*WORK REQUEST*
Wherever the word "height" shows up in the data, report the line it sits in.

[Saved data entries]
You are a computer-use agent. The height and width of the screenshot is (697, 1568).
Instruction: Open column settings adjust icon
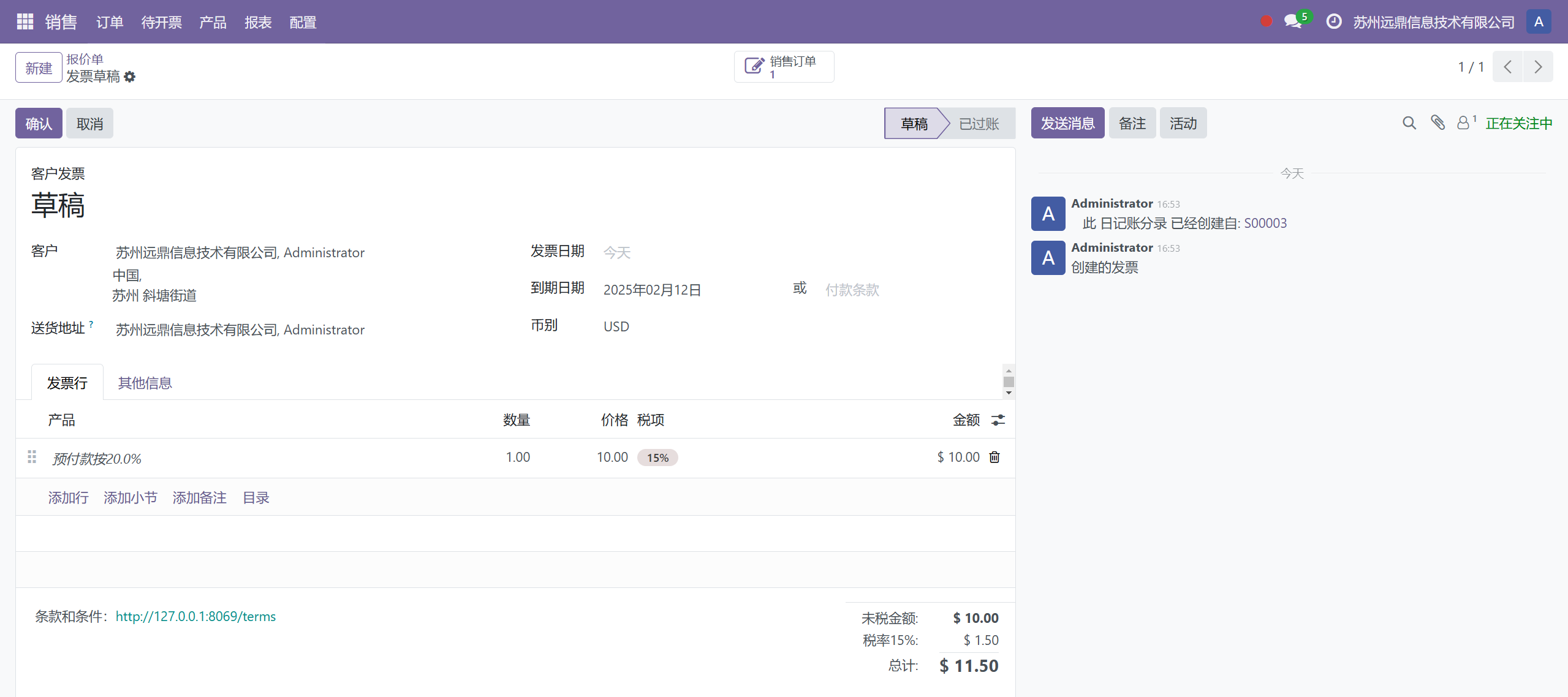tap(998, 420)
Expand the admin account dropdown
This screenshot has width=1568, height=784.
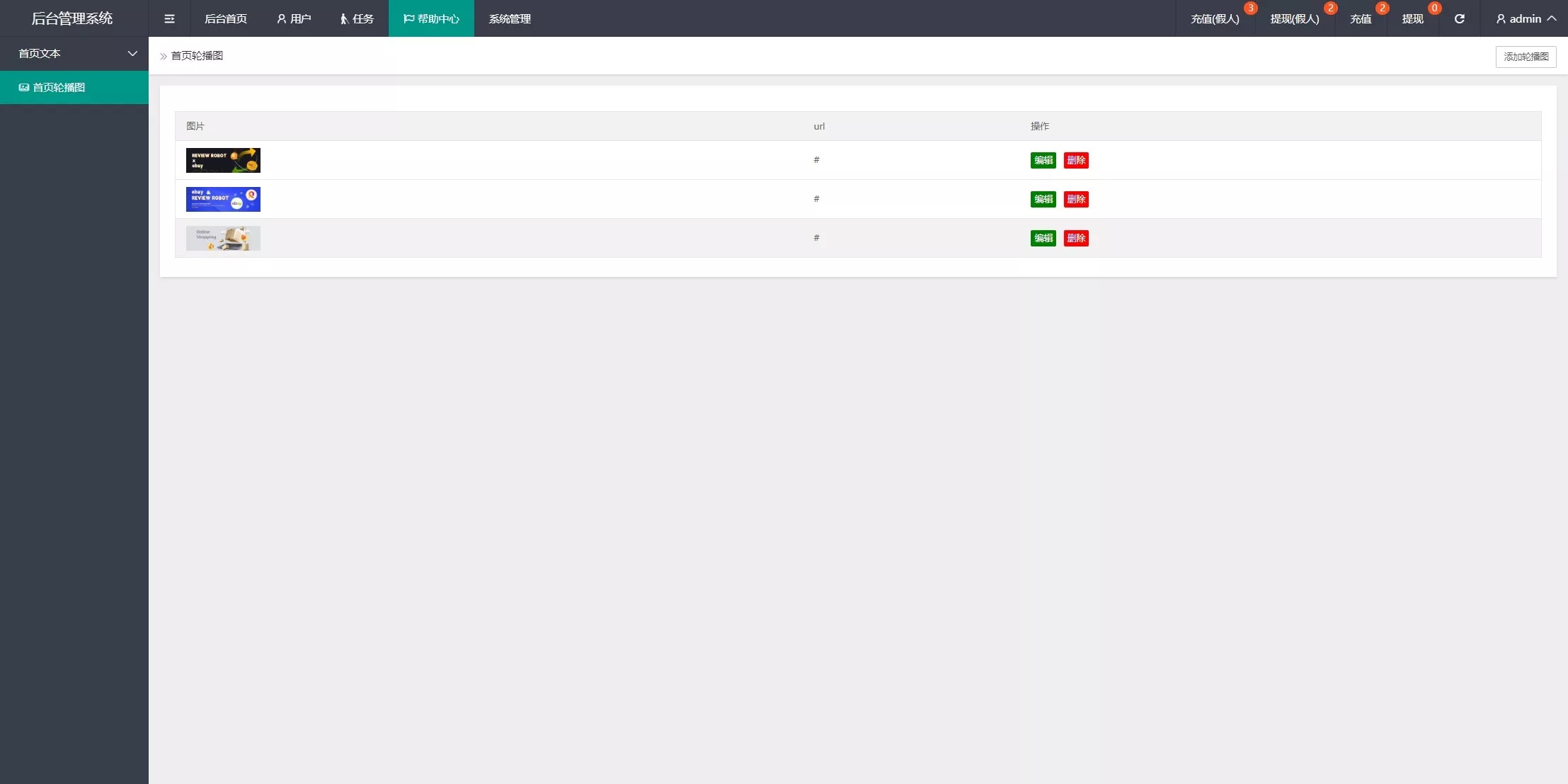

*ANSWER TO THIS TASK*
You are a computer-use agent. The height and width of the screenshot is (697, 1568).
This screenshot has width=1568, height=784.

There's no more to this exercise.